Pauline et Sophie se retrouvent chez Viane. Elles ont apporté deux bouteilles d’alcool : une de whisky et une autre de calva. Moroses, elles se préparent un irish coffee puis un café normand pour s’enivrer doucement. En fin d’après-midi, elles sont hilares. Les bouteilles sont vides et elles se lancent leur niqab transformé en pelote.

— Vous ne trouvez pas que cet immeuble devient triste ? interroge Pauline dans un éclair de lucidité.

Affalées sur le canapé, les deux autres l’écoutent, très dissipées. Pauline fait le bilan : les homos du troisième en réadaptation, Fatima en réislamisation, Claire à Moscou, la concierge virée…

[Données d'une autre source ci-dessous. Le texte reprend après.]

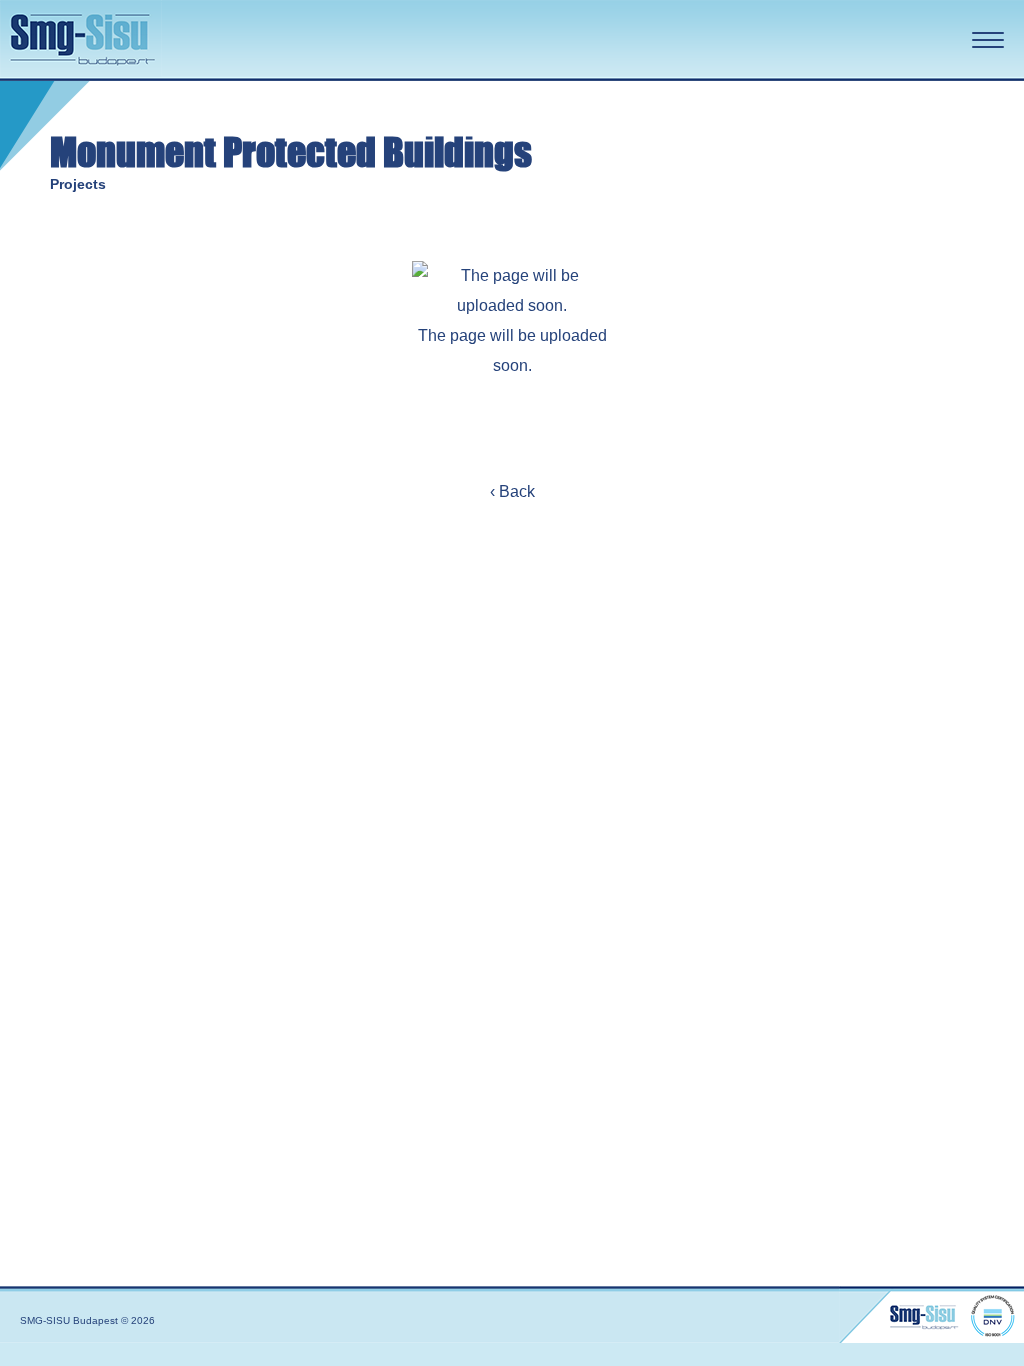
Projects (78, 184)
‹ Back (512, 491)
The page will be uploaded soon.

Les rires s’arrêtent net. Montesquieu dresse l’oreille.

— Virée ?

— Un réfugié l’a remplacée, dit Pauline. Je l’ai croisé tout à l’heure. C’est un Turc.

— Et Mireille ?

— Elle a dû aller chez sa fille.

— Virer les femmes, conclut Viane, n’est qu’un prétexte pour installer des Turcs en France, à tous les niveaux de l’échelle sociale.

— Et des Arabes, ajoute Pauline. Des musulmans de souche. Des vrais !

— J’attends le moment où la distinction « musulmans de souche » s’opposera à celle de « nouveau musulman », ironise Sophie.